# First time @ Dauphin Island, need help



## Achim2 (Apr 25, 2011)

Brought my boat (21ft) over to Dauphin Island Marina on Saturday. On Saturday I want to take my boys fishing. Never fished this area and do not have allot of inshore fishing experience. Would be thankful for any advice how to fish and where to go. 
Thanks in advanced
Achim


----------



## countryjwh (Nov 20, 2007)

What you wanting to catch? Bull reds Dixie bar. Drum n white trout on rigs in bay. Trill the beaches for Spanish and summer kings?


----------



## Achim2 (Apr 25, 2011)

Thanks for the response! I am open for everything. Want to get my boys busy. How do I fish the rigs? Live bait under a cork?


----------



## SouthAlabamaSlayer (Oct 13, 2011)

Live croakers drifted on the bottom on dixie bar in about 10ft of water for bull reds, they're absolutely hammering them right now. Troll the beach around Ft. Morgan for spanish. Trout haven't moved in heavy yet, but a few to catch with live shrimp.
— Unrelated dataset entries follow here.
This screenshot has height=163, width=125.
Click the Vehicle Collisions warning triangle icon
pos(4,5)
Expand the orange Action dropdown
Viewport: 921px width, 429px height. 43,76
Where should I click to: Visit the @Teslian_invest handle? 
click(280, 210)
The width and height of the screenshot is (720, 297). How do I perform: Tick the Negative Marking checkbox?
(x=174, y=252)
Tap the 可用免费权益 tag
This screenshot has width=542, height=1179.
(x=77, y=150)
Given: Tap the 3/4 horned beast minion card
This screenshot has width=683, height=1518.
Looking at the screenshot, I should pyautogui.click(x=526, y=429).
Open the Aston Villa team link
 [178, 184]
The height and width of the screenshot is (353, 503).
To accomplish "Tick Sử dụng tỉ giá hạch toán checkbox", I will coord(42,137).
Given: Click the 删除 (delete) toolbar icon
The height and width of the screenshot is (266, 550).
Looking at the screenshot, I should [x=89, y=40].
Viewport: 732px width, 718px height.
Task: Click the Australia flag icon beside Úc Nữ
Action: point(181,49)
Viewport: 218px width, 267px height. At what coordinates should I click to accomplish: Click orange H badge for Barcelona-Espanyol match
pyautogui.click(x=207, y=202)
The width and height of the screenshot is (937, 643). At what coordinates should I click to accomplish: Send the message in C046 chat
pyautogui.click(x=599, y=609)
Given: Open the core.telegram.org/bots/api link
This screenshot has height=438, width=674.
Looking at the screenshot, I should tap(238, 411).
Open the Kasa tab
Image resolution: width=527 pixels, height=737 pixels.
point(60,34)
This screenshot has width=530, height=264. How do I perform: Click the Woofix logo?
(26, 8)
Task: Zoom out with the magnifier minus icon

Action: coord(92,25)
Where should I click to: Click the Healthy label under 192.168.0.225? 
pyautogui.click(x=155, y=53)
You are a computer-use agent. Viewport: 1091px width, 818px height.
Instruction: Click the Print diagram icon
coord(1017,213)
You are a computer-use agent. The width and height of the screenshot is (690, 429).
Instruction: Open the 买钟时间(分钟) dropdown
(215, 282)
Still some sheepshead on the pilings of the first rigs out of the bay.


----------



## SouthAlabamaSlayer (Oct 13, 2011)

Achim2 said:


> Thanks for the response! I am open for everything. Want to get my boys busy. How do I fish the rigs? Live bait under a cork?


Depends on depth. Rigs in 15-25ft of water I'd recommend it on the bottom. 10-20 feet I'd recommend under a slip cork set at about 3 feet off the bottom. I know there's some overlap there, just use the depth finder to mark fish.


----------



## Achim2 (Apr 25, 2011)

Thanks allot guys. I will keep you posted how it went on Saturday!


----------



## Achim2 (Apr 25, 2011)

*Fishing report*

Hey Guys,
as promised a short report. We went out yesterday. We didn`t have any live bait so we used artificial baits only. We started trolling at the mouth of Mobile Bay and hooked a 22" Spanish after five minutes. We fished the first rig in the bay using gulp shrimp but had no luck so we kept trolling and caught some more Spanish mackerel. The boys had fun. Thank y`all very much for your help!


----------